[start LISTED RECORDS]

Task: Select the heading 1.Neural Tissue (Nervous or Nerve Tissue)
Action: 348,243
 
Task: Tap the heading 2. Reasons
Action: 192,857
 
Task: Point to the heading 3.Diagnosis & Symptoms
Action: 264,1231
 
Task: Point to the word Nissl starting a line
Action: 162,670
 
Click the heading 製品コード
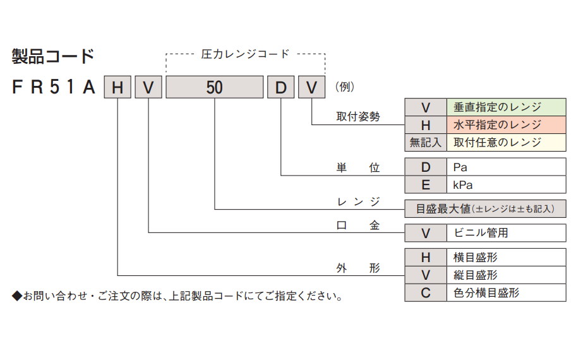tap(52, 57)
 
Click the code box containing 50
tap(214, 87)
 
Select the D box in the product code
tap(280, 87)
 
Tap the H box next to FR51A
tap(117, 87)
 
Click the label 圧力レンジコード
tap(245, 54)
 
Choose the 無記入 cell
tap(425, 142)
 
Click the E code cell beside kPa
tap(425, 185)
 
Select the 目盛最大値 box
tap(485, 208)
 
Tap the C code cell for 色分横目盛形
tap(425, 292)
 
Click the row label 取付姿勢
tap(358, 117)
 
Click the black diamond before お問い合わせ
tap(16, 296)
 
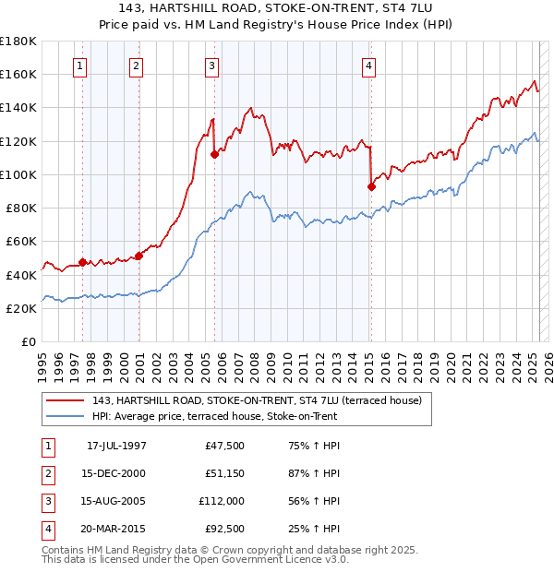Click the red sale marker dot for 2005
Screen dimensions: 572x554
pos(214,154)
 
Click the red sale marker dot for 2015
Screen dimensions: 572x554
pos(371,186)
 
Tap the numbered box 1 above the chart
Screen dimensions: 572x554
pos(81,66)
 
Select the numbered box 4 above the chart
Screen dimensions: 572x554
pos(368,66)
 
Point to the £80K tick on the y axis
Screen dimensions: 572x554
pos(20,208)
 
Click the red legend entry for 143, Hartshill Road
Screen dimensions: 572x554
pos(257,400)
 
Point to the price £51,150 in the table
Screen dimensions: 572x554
pos(222,474)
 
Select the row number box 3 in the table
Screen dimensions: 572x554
pos(46,502)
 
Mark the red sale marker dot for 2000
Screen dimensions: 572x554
pos(138,256)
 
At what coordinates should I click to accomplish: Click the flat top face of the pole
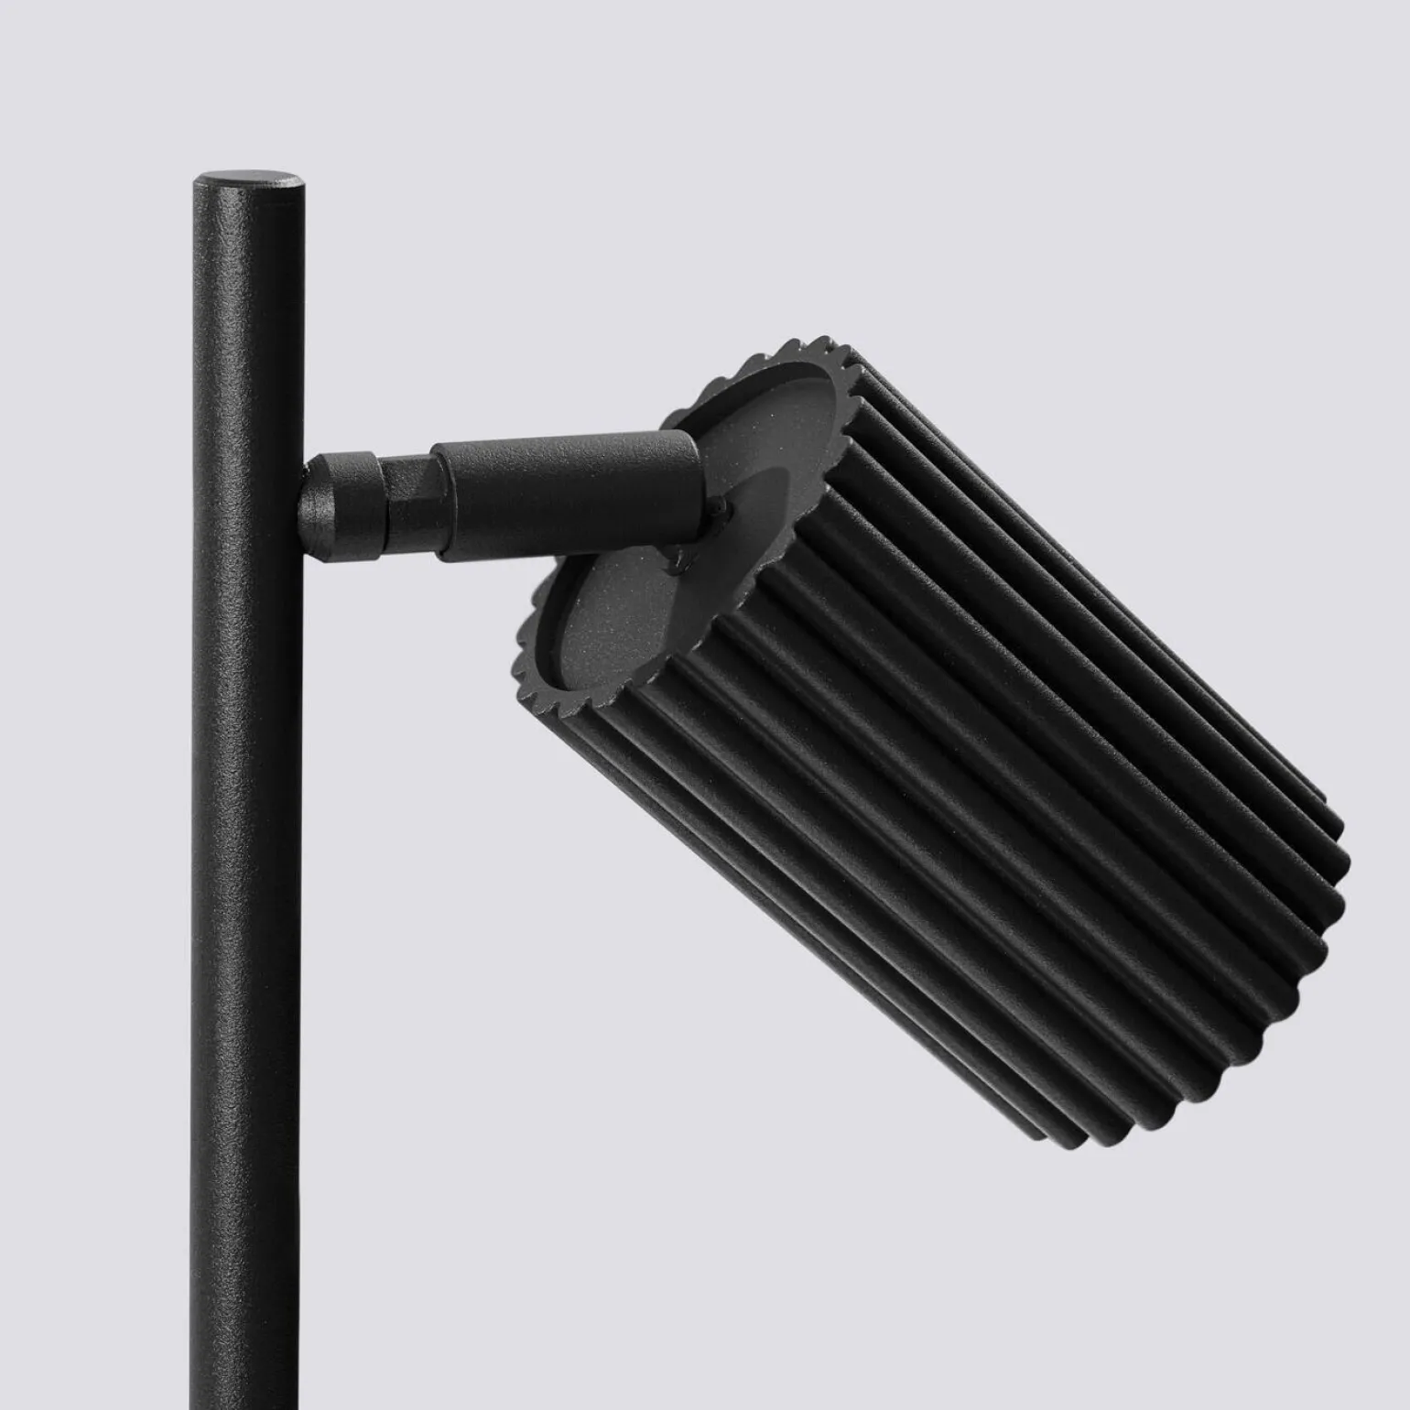point(248,178)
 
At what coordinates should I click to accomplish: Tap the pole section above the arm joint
point(247,311)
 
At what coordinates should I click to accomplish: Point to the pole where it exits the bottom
point(244,1396)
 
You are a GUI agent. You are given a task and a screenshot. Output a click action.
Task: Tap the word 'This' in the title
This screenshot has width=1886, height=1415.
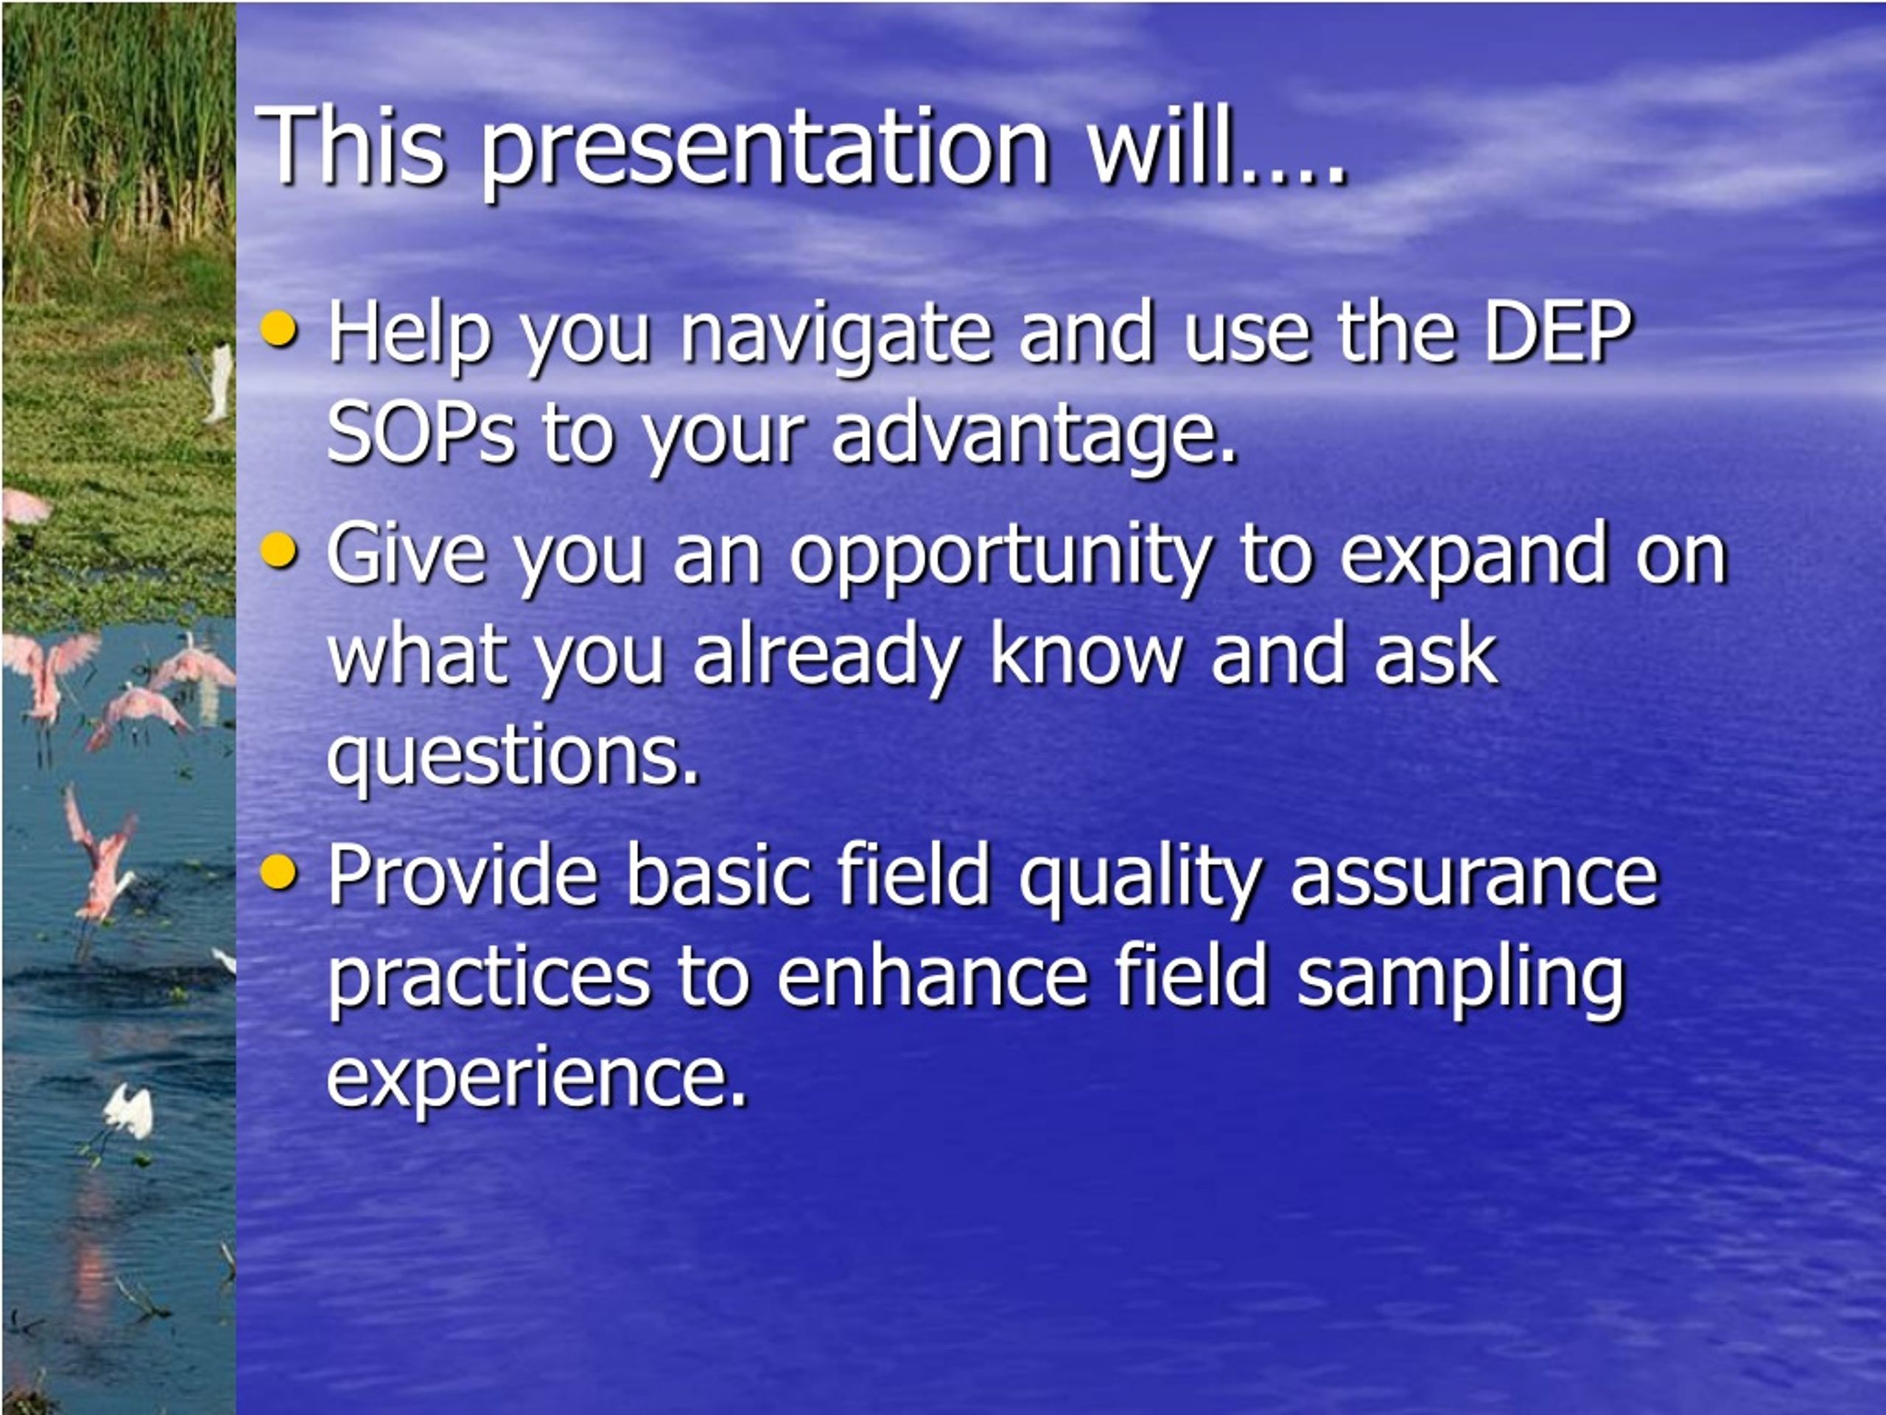click(350, 143)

[end LISTED RECORDS]

* [TASK BRIEF]
Number the lines above in a list, skipping the blank ones. Leave the pictures out.

* [TASK SOLUTION]
1. Task: Select the heading 1.Neural Tissue (Nervous or Nerve Tissue)
2. Action: 348,243
3. Task: Tap the heading 2. Reasons
4. Action: 192,857
5. Task: Point to the heading 3.Diagnosis & Symptoms
6. Action: 264,1231
7. Task: Point to the word Nissl starting a line
8. Action: 162,670
9. Click the heading 製品コード
10. tap(52, 57)
11. Click the code box containing 50
12. tap(214, 87)
13. Select the D box in the product code
14. tap(280, 87)
15. Tap the H box next to FR51A
16. tap(117, 87)
17. Click the label 圧力レンジコード
18. tap(245, 54)
19. Choose the 無記入 cell
20. tap(425, 142)
21. Click the E code cell beside kPa
22. tap(425, 185)
23. Select the 目盛最大値 box
24. tap(485, 208)
25. Tap the C code cell for 色分横目盛形
26. tap(425, 292)
27. Click the row label 取付姿勢
28. tap(358, 117)
29. Click the black diamond before お問い合わせ
30. tap(16, 296)
31. Click the red sale marker dot for 2005
32. Screen dimensions: 572x554
33. pos(214,154)
34. Click the red sale marker dot for 2015
35. Screen dimensions: 572x554
36. pos(371,186)
37. Tap the numbered box 1 above the chart
38. Screen dimensions: 572x554
39. pos(81,66)
40. Select the numbered box 4 above the chart
41. Screen dimensions: 572x554
42. pos(368,66)
43. Point to the £80K tick on the y axis
44. Screen dimensions: 572x554
45. pos(20,208)
46. Click the red legend entry for 143, Hartshill Road
47. Screen dimensions: 572x554
48. pos(257,400)
49. Point to the price £51,150 in the table
50. Screen dimensions: 572x554
51. pos(222,474)
52. Select the row number box 3 in the table
53. Screen dimensions: 572x554
54. pos(46,502)
55. Mark the red sale marker dot for 2000
56. Screen dimensions: 572x554
57. pos(138,256)
58. At what coordinates should I click to accomplish: Click the flat top face of the pole
59. point(248,178)
60. At what coordinates should I click to accomplish: Tap the pole section above the arm joint
61. point(247,311)
62. At what coordinates should I click to accomplish: Point to the pole where it exits the bottom
63. point(244,1396)
64. You are a GUI agent. You are given a task and a screenshot. Output a click action.
65. Task: Tap the word 'This' in the title
66. This screenshot has width=1886, height=1415.
67. click(350, 143)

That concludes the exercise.